--- GIVEN PROBLEM ---
In the data from the line containing "Image resolution: width=762" up to and including the line containing "Viewport: 800px width, 648px", swap "Advanced" for "Basic" and write those lines out again with everything else unchanged. Omit the pictures.

--- PROVIDED INFORMATION ---

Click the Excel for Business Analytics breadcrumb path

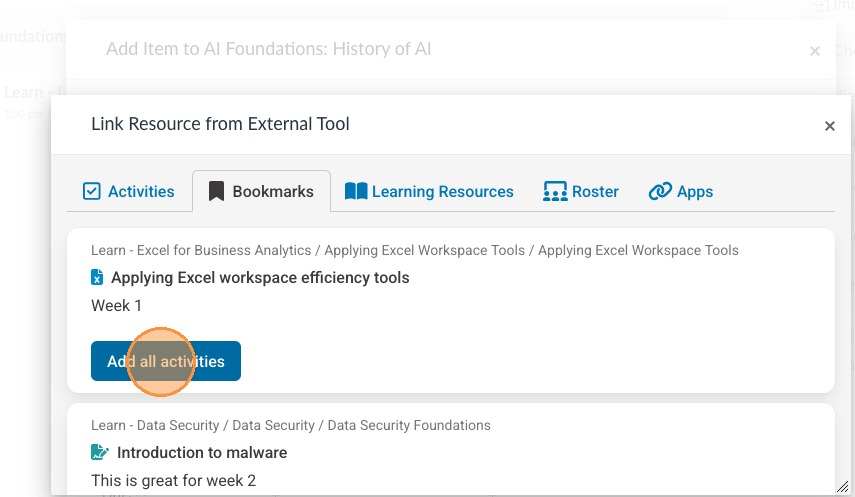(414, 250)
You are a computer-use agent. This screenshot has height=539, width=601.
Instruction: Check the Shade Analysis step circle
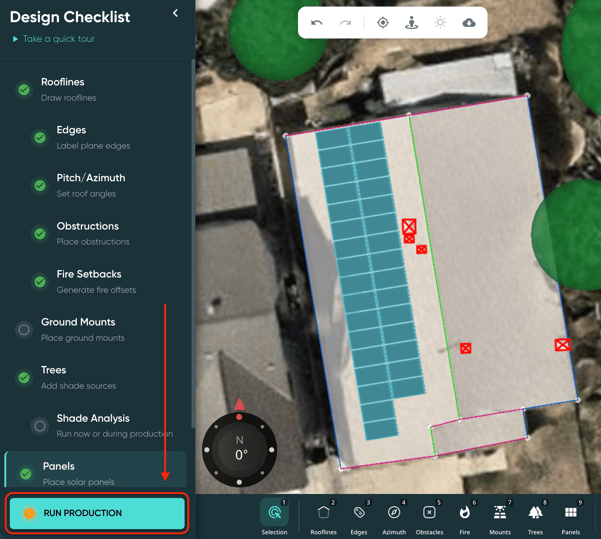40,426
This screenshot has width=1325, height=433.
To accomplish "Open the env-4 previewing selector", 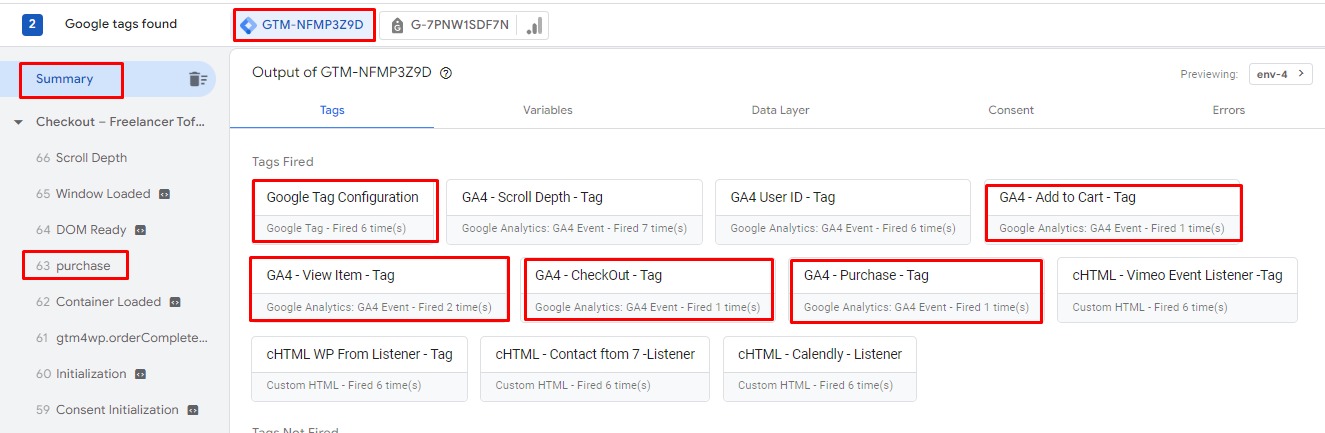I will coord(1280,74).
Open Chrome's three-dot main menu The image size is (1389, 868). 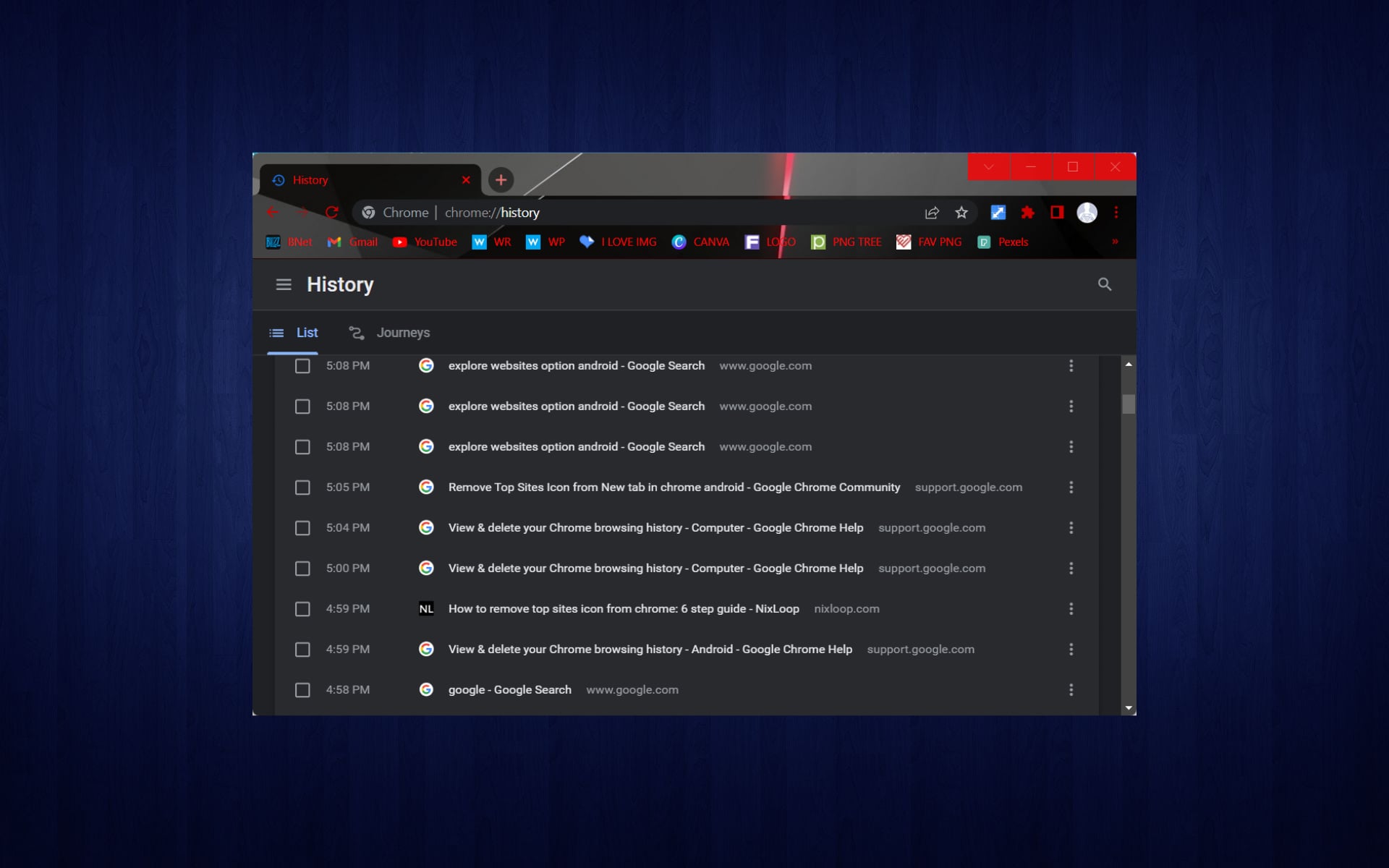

--

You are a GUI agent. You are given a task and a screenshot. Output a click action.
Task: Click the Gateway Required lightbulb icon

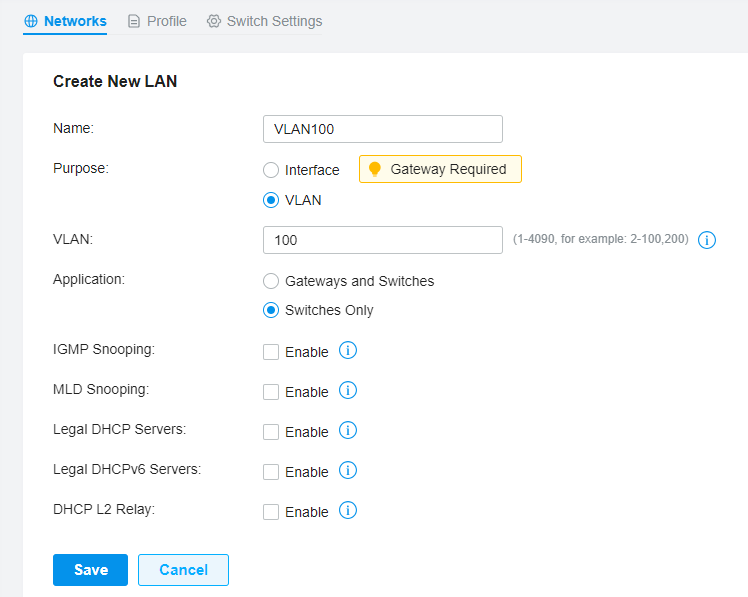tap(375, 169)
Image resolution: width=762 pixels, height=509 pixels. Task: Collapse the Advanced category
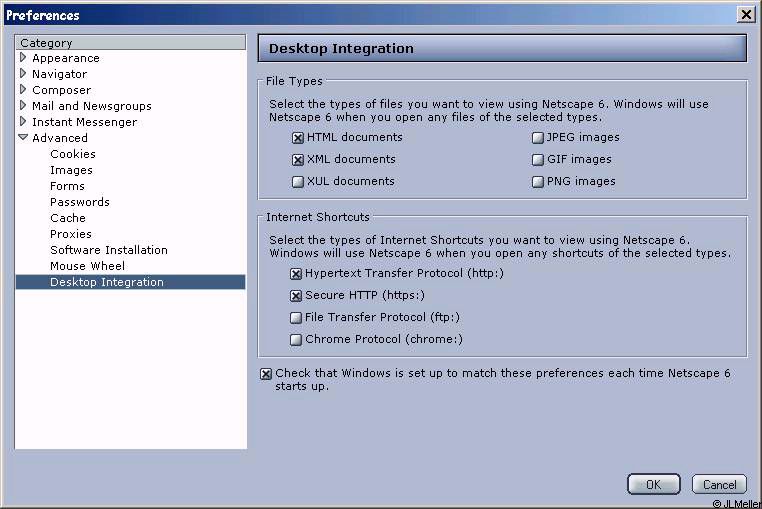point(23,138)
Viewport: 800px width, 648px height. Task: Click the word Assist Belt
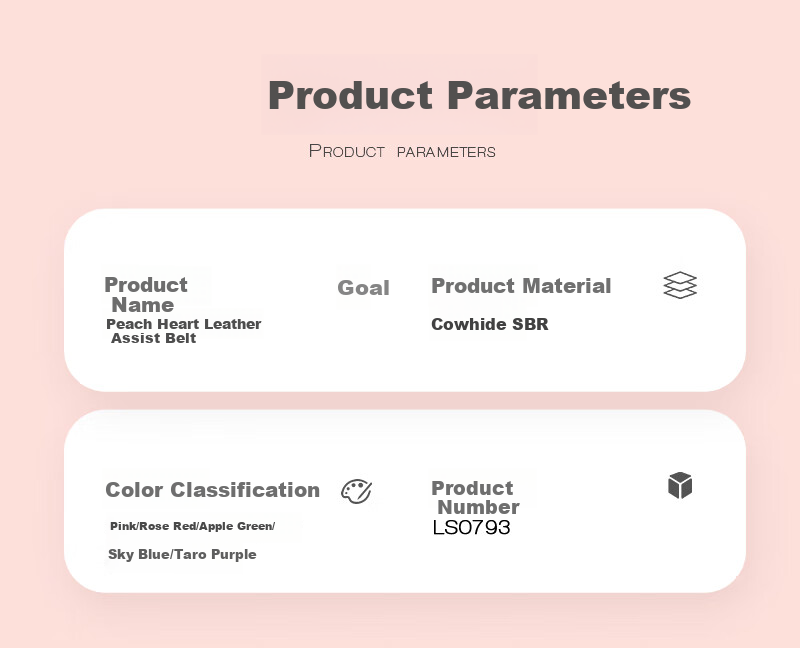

--- FINAL RESULT ---
Image resolution: width=762 pixels, height=509 pixels. Task: Collapse the Basic category
point(23,138)
Viewport: 800px width, 648px height. Task: Click the word Assist Belt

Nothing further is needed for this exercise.